Prove that two vector sub spaces intersection is ${0}$

Question

I'm having a hard time to prove that two vector sub spaces intersection is the zero space .

I know that I have to prove that they are a direct sum , but I don't really know how to prove that, all I know is the following :

• $F_1, F_2, F_3$ are subspaces
• $F_1 \cap F_2 = (0) $
• $(F_1 + F_2) \cap F_3 = ( 0 )$

I need to prove that : $F_2 \cap F_3 = (0)$ and that $F_1 \cap (F_2 + F_3) = (0)$ , Please don't answer both, just explain how to do the first one and give me a hint to do the second .

Thank's .

Answer 1

You know that F1 and F2 have no elements in common. Therefore you know F1 + F2 has unique elements. The intersection between (F1 + F2) and F3 is also 0. What follows is that the intersection between F1 and F3 and the intersection between F2 and F3 are also zero.
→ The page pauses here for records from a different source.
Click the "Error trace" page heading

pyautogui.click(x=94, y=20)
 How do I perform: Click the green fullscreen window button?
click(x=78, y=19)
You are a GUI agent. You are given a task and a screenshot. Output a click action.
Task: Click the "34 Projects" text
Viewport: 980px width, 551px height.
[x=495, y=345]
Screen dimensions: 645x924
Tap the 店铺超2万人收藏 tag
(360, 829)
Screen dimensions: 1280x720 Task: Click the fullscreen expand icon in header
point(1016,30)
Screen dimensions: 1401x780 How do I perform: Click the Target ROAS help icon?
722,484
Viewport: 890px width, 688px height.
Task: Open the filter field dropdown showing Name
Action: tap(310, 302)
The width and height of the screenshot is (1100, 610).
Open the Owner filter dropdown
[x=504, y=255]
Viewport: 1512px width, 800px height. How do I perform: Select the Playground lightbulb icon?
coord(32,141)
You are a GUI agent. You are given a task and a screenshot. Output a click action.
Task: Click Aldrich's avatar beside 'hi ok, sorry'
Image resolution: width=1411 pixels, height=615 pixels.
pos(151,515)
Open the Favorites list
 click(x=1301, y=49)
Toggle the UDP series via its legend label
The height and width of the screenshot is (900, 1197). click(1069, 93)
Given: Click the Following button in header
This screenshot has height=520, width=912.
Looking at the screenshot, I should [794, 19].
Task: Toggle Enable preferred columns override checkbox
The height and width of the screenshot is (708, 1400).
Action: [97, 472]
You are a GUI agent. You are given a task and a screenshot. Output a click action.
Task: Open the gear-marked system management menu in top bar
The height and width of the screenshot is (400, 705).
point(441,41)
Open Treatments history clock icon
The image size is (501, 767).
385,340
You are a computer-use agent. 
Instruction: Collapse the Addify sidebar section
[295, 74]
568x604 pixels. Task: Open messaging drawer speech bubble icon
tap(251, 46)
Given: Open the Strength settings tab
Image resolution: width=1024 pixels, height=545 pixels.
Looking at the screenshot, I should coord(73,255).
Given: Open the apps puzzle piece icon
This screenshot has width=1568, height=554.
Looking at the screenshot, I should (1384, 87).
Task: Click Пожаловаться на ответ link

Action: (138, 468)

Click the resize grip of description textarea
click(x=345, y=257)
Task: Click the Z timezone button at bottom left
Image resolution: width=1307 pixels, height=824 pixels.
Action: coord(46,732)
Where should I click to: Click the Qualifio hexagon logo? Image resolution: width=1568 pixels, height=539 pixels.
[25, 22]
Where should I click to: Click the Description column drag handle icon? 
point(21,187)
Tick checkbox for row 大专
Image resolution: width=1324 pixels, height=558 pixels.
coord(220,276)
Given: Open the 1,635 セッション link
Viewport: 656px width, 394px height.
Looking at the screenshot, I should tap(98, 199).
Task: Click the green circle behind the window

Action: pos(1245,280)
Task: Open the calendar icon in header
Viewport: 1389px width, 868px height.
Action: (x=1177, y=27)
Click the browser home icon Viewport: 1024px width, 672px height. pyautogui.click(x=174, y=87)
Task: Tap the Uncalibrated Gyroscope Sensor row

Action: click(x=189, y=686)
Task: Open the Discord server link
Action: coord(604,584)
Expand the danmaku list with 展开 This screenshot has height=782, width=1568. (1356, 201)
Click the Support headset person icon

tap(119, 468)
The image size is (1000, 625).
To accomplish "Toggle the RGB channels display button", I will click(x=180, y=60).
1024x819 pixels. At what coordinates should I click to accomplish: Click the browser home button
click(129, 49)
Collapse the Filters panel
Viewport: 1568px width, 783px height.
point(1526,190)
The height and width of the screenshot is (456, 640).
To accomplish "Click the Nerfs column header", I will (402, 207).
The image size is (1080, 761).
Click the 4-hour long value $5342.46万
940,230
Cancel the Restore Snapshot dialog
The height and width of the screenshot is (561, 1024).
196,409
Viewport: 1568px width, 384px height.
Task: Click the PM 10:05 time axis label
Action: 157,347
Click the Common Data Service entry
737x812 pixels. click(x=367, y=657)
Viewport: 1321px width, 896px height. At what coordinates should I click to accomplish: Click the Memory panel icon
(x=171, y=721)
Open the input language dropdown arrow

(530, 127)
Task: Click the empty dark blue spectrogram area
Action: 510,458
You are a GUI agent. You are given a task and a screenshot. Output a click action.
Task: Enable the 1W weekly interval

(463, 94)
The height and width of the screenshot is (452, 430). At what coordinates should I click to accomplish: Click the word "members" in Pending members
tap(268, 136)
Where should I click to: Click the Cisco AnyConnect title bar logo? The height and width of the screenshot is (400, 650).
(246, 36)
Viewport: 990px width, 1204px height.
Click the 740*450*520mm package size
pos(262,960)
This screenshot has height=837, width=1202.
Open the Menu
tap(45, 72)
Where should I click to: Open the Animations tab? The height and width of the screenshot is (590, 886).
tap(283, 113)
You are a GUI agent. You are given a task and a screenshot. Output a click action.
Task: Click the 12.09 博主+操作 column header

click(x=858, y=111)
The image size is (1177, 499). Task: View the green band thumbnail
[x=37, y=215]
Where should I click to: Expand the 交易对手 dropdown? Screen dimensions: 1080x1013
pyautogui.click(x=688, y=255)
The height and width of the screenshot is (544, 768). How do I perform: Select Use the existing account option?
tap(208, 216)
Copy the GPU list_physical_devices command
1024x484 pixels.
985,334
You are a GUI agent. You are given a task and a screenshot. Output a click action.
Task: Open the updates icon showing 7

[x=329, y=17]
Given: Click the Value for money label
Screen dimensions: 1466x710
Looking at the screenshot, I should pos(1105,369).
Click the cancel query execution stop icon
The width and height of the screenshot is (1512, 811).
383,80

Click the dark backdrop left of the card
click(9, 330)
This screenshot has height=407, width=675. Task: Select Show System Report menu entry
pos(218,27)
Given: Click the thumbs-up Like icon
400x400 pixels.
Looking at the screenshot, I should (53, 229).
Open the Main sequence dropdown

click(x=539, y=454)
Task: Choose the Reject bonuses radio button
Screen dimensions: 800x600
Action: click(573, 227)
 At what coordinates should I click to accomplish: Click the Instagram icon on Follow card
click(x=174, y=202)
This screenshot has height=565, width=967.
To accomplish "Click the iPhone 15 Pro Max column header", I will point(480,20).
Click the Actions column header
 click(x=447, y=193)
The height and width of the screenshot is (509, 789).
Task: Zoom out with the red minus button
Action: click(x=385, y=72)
Does this make sense?

Answer 2

For the first question, we know $F_2$ is a subset of $F_1+F_2$: $$F_2\subseteq F_1+F_2$$ and therefore its intersection with $F_3$ is a subset of the intersection of $F_1+F_2$ with $F_3$, which is the single element set $\{(0)\}$: $$F_2\cap F_3\subseteq (F_1+F_2)\cap F_3=\{(0)\}$$ Since, $F_2$ and $F_3$ are subspaces, they both have the zero element, so their intersection is: $$F_2\cap F_3=\{(0)\}$$